Finally, the book is also basically a love letter to New York. My hands-down favorite essay is "Frankie Furter, Chorizo, and Guido," in which Span travels to Milwaukee to see a Mets-Brewers game. The thrust is that it's lovely: the stadium is nice, and cheap, and the people working there are helpful and friendly. The Brewers fans were also nice, and totally welcoming to out-of-town fans, happy to give directions, and cheerfully inviting Mets fans out for drinks after the game. And, as she enjoyed herself there, Span realized that she wouldn't trade in the hurried, rude, dirty, crowded New York experience for anything:
Let me just say here that I understand why people from other parts of the country get annoyed with New Yorkers' refusal to see their city as anything other than the center of the world.

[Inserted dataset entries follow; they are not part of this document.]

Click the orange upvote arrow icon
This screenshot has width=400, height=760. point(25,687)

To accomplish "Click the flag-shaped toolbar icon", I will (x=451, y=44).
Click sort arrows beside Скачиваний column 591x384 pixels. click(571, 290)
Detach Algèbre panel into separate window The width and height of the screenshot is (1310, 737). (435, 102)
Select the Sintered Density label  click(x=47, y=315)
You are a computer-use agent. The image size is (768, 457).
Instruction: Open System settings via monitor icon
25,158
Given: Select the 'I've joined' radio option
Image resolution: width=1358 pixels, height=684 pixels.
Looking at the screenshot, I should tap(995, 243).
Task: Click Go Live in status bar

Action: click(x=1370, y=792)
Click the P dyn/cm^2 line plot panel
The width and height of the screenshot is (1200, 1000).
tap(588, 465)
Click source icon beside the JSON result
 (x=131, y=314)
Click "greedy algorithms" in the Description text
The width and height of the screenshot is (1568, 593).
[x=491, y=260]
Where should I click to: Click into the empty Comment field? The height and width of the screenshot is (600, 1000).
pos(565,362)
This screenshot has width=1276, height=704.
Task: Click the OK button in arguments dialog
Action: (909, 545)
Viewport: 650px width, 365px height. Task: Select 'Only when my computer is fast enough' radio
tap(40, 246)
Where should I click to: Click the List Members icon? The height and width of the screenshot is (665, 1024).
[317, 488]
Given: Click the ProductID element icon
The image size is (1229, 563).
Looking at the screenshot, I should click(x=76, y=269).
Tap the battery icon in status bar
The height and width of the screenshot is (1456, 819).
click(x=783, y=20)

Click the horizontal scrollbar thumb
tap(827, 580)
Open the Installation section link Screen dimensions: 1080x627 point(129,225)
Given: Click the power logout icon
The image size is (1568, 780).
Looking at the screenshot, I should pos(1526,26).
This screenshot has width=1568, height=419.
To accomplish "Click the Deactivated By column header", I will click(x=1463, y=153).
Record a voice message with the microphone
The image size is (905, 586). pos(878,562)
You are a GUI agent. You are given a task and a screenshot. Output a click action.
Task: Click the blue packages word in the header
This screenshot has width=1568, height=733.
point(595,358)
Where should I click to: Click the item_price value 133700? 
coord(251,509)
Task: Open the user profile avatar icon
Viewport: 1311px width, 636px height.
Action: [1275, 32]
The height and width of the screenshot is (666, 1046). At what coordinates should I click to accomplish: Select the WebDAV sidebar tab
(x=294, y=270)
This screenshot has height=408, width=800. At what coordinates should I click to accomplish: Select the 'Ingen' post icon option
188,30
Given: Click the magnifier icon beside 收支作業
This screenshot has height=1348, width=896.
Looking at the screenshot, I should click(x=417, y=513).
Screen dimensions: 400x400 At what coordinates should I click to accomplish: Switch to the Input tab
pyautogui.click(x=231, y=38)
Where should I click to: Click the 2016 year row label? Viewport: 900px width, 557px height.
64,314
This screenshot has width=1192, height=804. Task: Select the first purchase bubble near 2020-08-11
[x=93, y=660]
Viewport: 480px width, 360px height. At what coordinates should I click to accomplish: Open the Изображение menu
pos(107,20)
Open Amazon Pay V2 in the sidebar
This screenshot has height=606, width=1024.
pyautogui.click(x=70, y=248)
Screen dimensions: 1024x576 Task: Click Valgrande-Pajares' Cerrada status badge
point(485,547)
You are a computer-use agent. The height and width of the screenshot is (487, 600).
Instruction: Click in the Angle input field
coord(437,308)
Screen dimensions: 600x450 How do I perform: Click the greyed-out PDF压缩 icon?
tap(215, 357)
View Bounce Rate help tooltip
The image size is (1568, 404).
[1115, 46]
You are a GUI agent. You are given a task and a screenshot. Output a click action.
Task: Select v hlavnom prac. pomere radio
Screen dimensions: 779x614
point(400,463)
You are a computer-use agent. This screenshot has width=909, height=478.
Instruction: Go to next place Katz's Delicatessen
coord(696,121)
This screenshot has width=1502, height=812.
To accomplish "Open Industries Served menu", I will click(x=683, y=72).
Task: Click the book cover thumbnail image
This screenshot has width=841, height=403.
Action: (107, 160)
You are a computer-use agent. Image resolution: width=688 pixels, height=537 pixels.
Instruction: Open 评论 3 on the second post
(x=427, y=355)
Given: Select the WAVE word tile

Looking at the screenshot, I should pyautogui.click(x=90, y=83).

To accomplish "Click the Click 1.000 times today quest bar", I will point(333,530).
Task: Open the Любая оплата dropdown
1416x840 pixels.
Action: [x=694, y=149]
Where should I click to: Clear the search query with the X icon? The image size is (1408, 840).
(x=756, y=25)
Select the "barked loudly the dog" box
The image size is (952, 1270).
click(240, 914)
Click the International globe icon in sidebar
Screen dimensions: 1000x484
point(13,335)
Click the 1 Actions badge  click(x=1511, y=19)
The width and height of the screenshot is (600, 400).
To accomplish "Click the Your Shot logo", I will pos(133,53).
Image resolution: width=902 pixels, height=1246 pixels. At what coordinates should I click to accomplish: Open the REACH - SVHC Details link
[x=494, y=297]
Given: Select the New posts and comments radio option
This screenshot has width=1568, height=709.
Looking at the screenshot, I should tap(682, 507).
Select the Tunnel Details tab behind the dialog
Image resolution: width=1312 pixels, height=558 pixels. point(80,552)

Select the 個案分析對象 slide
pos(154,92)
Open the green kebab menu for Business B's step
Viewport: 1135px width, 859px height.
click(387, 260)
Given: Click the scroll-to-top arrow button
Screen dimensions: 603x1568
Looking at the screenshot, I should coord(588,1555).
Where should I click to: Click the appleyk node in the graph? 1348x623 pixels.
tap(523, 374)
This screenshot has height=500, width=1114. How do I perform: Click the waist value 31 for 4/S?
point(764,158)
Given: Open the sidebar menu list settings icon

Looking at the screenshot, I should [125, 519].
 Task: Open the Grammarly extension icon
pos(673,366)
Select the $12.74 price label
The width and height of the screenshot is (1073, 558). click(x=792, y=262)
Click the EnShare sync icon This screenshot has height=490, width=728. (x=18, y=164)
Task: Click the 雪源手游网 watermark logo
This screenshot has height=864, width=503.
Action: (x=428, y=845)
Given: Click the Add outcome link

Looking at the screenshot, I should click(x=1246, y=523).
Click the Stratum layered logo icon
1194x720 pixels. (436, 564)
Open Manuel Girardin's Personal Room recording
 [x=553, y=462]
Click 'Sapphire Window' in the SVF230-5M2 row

It's obnoxious and dismissive, this attitude towards the rest of America, grudging respect for L.A. and (maybe, sometimes) Chicago aside. There are lots of great cities in the United States and plenty of sophisticated people between the coasts.
That said … come on. If New York isn't the center of the world, what is?
And you know I've been a New Yorker for awhile, because of my nodding agreement. (Sorry, entire rest of the country.)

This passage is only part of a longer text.